The research, which surveyed employers and professionals from a range of fields, revealed that this desire for career progression is central to attracting and retaining Millennial employees, as well as keeping them engaged in their role.
53% of Millennials reported that they had been disappointed by a lack of training and development in a new job and 68% cited a clear path for career progression as the most important factor in keeping employees engaged.
This ambition, however, was not always seen positively by employers, Robert Walters says; 69% felt that demand for rapid career progression was the most common cause of intergenerational conflict at work.

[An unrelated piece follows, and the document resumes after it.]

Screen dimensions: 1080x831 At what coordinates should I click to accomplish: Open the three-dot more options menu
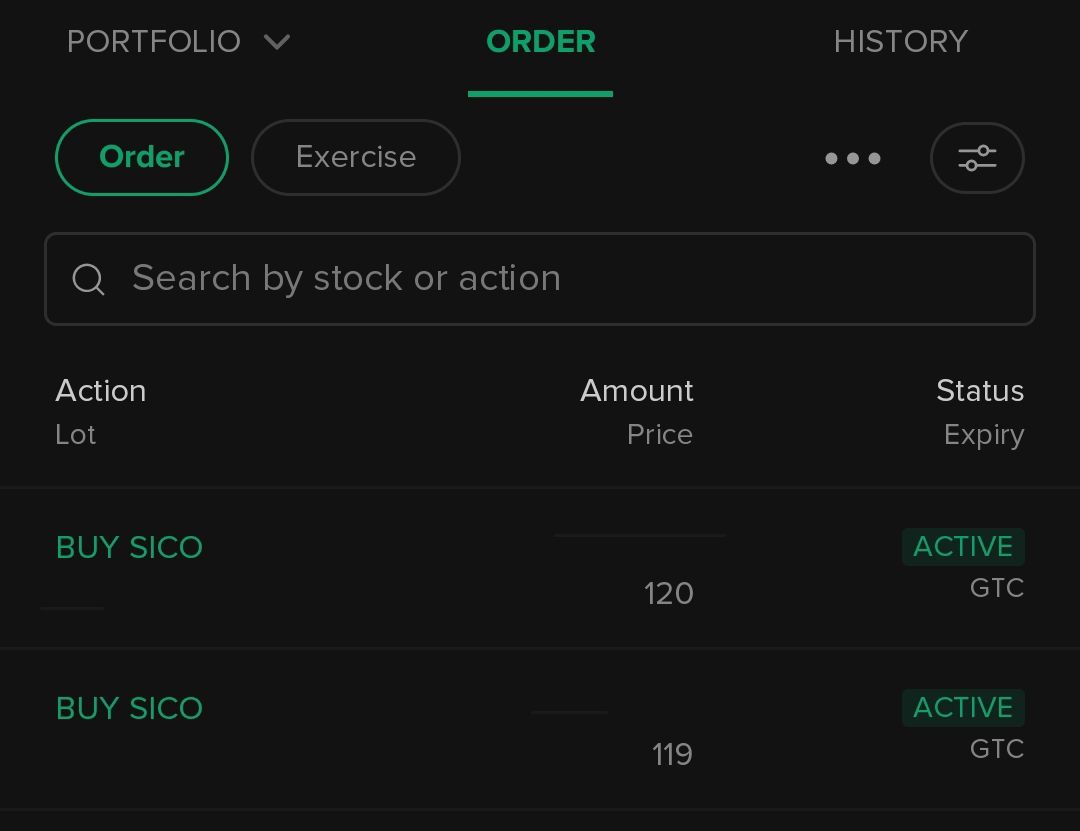pyautogui.click(x=852, y=158)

During the economic downturn, many Millennials were forced to compromise on job expectations, 53% took a lower salary than they had hoped for and 31% took work outside their preferred sector or discipline. According to Robert Walters, this has shaped Millennial attitudes towards their career, and as the economic situation stabilises, many are ready to progress to more senior roles with more generous compensation packages.
The research found that one in four said that being offered a more generous compensation package elsewhere would be the most likely reason they would change jobs.
Millennials place high value on transparency from their employer regarding career progress, with 71% strongly agreeing that employers should make the criteria necessary to achieve promotions or bonuses clear. In contrast, just 40% of employers said that they do this.
Another priority for Millennial professionals was finding an employer who embraced technology, with 53% saying that they would be more likely to take a job with an employer who used the same technology that they do themselves. 42% said that employers should always seek to implement the latest technologies even if the cost is high.
Millennials were also shown to value a more social workplace, with 30% saying that a social outing with their colleagues was the most important part of their induction at a new job. 75% of Millennials considered an engaging and fun workplace an important or very important part of their job.
Jason Grundy, country head at Robert Walters Middle East, commented, “The research has given us vital insights into the perceptions of Millennial professionals themselves and how they are perceived by their colleagues and employers. Millennial professionals are ambitious and are anxious to get their careers on track. This ambition has the potential to be a source of conflict but, if properly engaged with, Millennials can be among the most engaged and energetic employees in an organisation.”